** Opening RECORDS block **

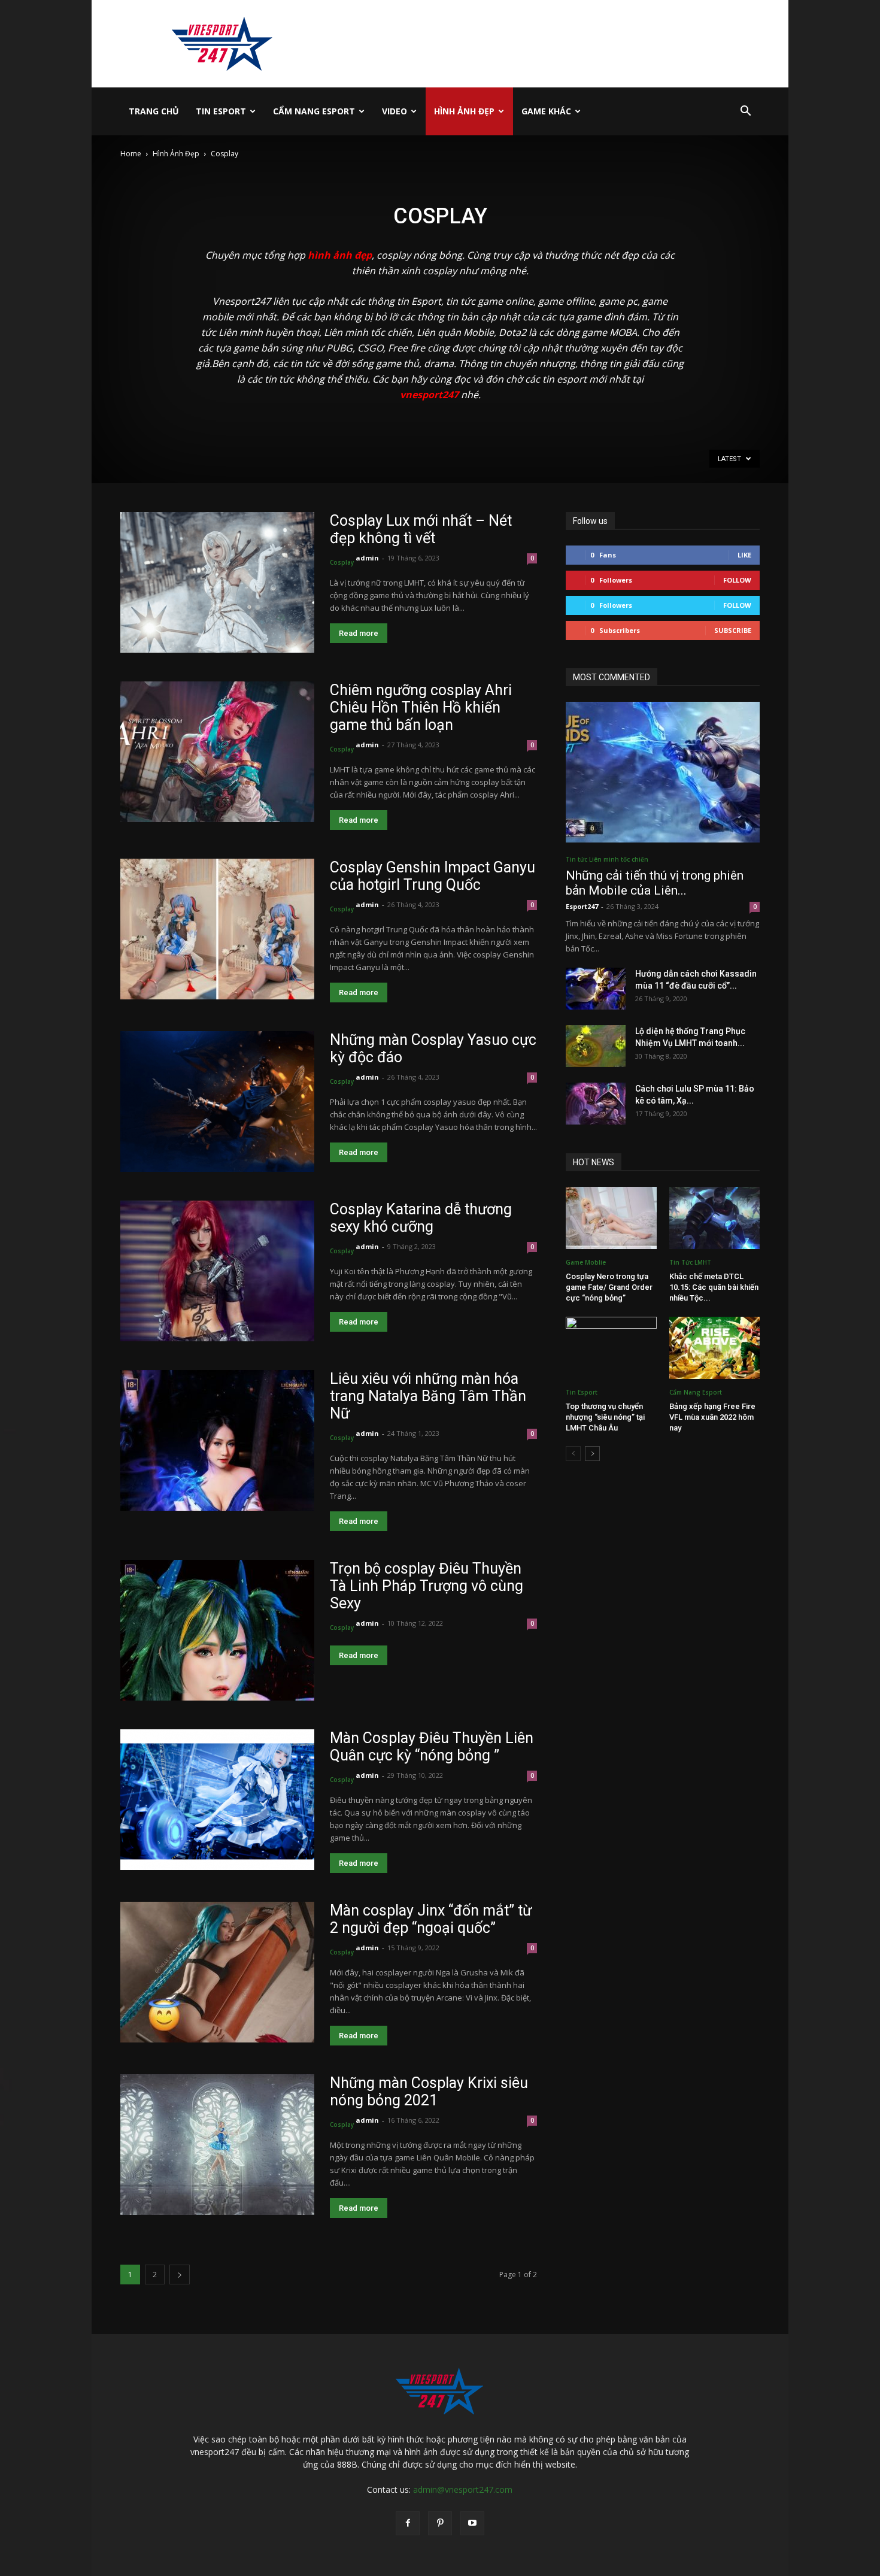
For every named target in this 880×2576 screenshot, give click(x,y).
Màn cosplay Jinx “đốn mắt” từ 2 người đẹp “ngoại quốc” (431, 1919)
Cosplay (342, 562)
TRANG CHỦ (154, 111)
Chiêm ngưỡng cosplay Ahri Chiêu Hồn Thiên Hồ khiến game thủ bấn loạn (421, 707)
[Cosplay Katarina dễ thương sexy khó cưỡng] (217, 1271)
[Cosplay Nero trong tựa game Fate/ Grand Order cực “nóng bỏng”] (611, 1218)
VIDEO (394, 111)
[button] (745, 112)
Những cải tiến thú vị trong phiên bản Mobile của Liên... (655, 883)
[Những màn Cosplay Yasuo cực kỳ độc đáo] (217, 1101)
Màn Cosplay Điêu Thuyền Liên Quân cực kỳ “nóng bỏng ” (431, 1746)
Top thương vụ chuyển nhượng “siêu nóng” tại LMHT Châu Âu (605, 1417)
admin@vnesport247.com (462, 2489)
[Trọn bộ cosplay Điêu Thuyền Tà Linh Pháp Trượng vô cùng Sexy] (217, 1630)
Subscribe (732, 630)
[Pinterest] (440, 2523)
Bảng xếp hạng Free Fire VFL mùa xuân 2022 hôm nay (712, 1417)
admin (367, 557)
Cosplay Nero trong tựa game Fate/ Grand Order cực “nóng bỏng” (609, 1287)
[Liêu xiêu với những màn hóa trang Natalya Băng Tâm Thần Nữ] (217, 1440)
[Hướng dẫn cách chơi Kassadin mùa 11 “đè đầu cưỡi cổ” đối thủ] (596, 989)
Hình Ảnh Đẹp (464, 111)
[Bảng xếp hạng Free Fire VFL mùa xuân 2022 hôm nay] (714, 1348)
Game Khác (546, 111)
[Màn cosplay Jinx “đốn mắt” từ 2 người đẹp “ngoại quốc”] (217, 1972)
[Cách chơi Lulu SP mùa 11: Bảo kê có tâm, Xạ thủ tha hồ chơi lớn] (596, 1104)
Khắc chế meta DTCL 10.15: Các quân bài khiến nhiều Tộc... (713, 1287)
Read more (358, 633)
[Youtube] (472, 2523)
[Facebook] (408, 2523)
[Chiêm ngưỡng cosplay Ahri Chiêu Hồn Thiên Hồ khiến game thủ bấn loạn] (217, 751)
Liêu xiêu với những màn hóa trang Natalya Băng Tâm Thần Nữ (428, 1396)
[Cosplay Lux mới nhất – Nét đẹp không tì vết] (217, 582)
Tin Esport (221, 111)
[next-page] (179, 2274)
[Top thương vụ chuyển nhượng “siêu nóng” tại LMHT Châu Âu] (611, 1348)
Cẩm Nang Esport (314, 111)
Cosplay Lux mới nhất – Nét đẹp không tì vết (421, 529)
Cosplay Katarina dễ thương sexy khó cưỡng (421, 1218)
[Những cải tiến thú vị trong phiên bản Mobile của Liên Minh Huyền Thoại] (663, 772)
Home (130, 154)
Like (744, 554)
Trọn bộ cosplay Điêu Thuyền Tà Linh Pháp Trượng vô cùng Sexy (426, 1586)
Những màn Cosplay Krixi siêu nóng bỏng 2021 (429, 2091)
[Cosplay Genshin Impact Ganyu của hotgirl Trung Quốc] (217, 929)
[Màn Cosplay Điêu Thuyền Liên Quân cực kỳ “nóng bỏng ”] (217, 1799)
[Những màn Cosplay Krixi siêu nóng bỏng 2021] (217, 2144)
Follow (737, 579)
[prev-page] (573, 1453)
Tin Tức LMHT (690, 1262)
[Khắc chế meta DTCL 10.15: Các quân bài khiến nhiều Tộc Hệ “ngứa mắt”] (714, 1218)
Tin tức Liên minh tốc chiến (607, 859)
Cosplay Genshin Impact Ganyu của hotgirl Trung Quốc (432, 876)
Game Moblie (586, 1262)
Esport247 (582, 906)
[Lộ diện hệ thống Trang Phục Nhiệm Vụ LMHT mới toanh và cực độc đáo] (596, 1046)
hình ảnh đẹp (340, 255)
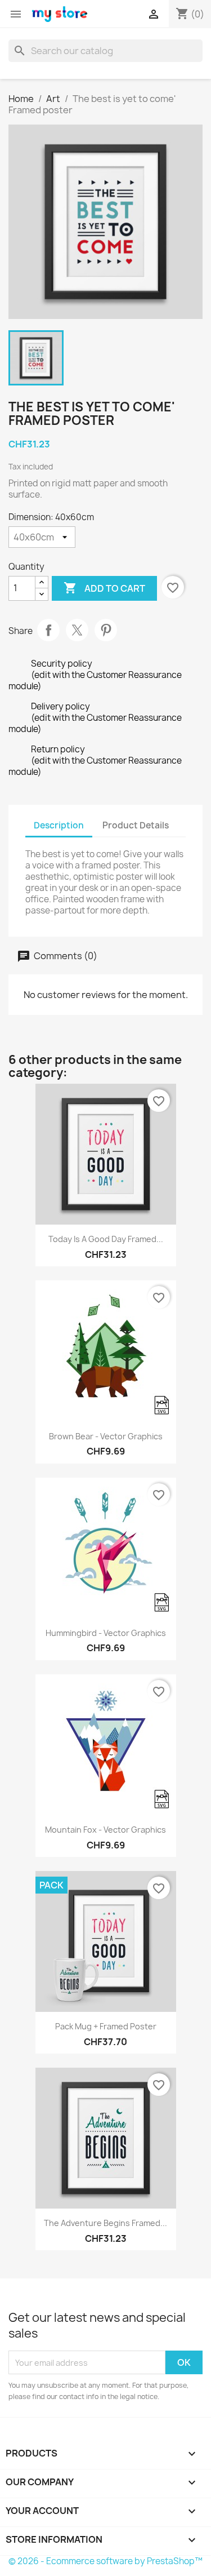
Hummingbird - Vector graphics (106, 1633)
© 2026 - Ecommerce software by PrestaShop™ (105, 2561)
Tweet (77, 630)
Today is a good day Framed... (105, 1239)
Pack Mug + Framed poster (105, 2026)
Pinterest (106, 630)
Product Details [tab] (135, 825)
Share (48, 630)
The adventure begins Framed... (105, 2223)
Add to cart (104, 588)
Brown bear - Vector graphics (106, 1436)
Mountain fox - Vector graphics (105, 1829)
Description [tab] (59, 825)
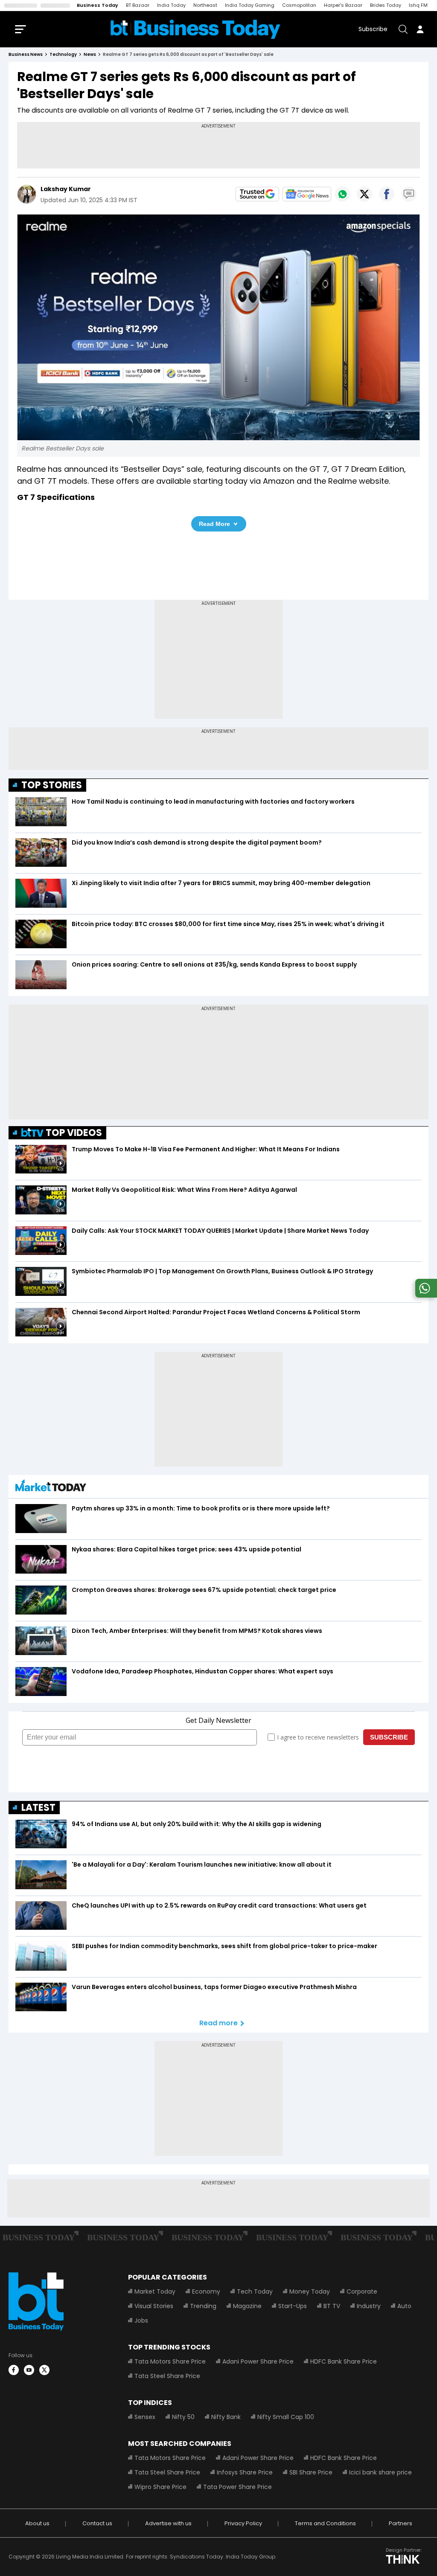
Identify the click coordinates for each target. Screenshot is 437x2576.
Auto (404, 2306)
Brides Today (385, 5)
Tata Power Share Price (237, 2487)
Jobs (141, 2320)
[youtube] (29, 2370)
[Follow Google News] (307, 194)
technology (63, 54)
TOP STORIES (51, 785)
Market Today (154, 2291)
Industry (369, 2306)
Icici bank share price (380, 2472)
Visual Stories (153, 2306)
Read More (214, 523)
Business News (26, 54)
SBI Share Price (310, 2472)
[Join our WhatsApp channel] (424, 1295)
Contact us (97, 2523)
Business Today (97, 5)
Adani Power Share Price (258, 2361)
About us (37, 2523)
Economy (206, 2291)
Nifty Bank (226, 2417)
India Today (171, 5)
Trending (203, 2306)
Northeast (205, 5)
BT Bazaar (137, 5)
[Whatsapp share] (342, 194)
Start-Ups (292, 2306)
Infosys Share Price (245, 2472)
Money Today (309, 2291)
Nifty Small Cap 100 (285, 2417)
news (90, 54)
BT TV (331, 2306)
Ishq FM (418, 5)
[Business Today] (195, 29)
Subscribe (372, 29)
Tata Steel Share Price (167, 2376)
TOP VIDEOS (74, 1132)
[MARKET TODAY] (50, 1488)
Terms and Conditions (325, 2523)
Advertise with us (168, 2523)
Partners (400, 2523)
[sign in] (419, 29)
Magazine (247, 2306)
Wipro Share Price (160, 2487)
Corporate (362, 2291)
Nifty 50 (183, 2417)
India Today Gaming (249, 5)
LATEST (38, 1807)
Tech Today (255, 2291)
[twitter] (44, 2370)
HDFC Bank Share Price (343, 2361)
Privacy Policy (243, 2523)
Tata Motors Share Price (170, 2361)
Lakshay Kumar (66, 189)
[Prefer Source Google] (257, 194)
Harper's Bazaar (343, 5)
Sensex (144, 2417)
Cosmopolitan (299, 5)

** Closing RECORDS block **

WHAT TO WORK ON: Please copy each line of the entries in which the word "chuyển" shows up.

YOUR RESPONSE:
Top thương vụ chuyển nhượng “siêu nóng” tại LMHT Châu Âu (605, 1417)
[Top thương vụ chuyển nhượng “siêu nóng” tại LMHT Châu Âu] (611, 1348)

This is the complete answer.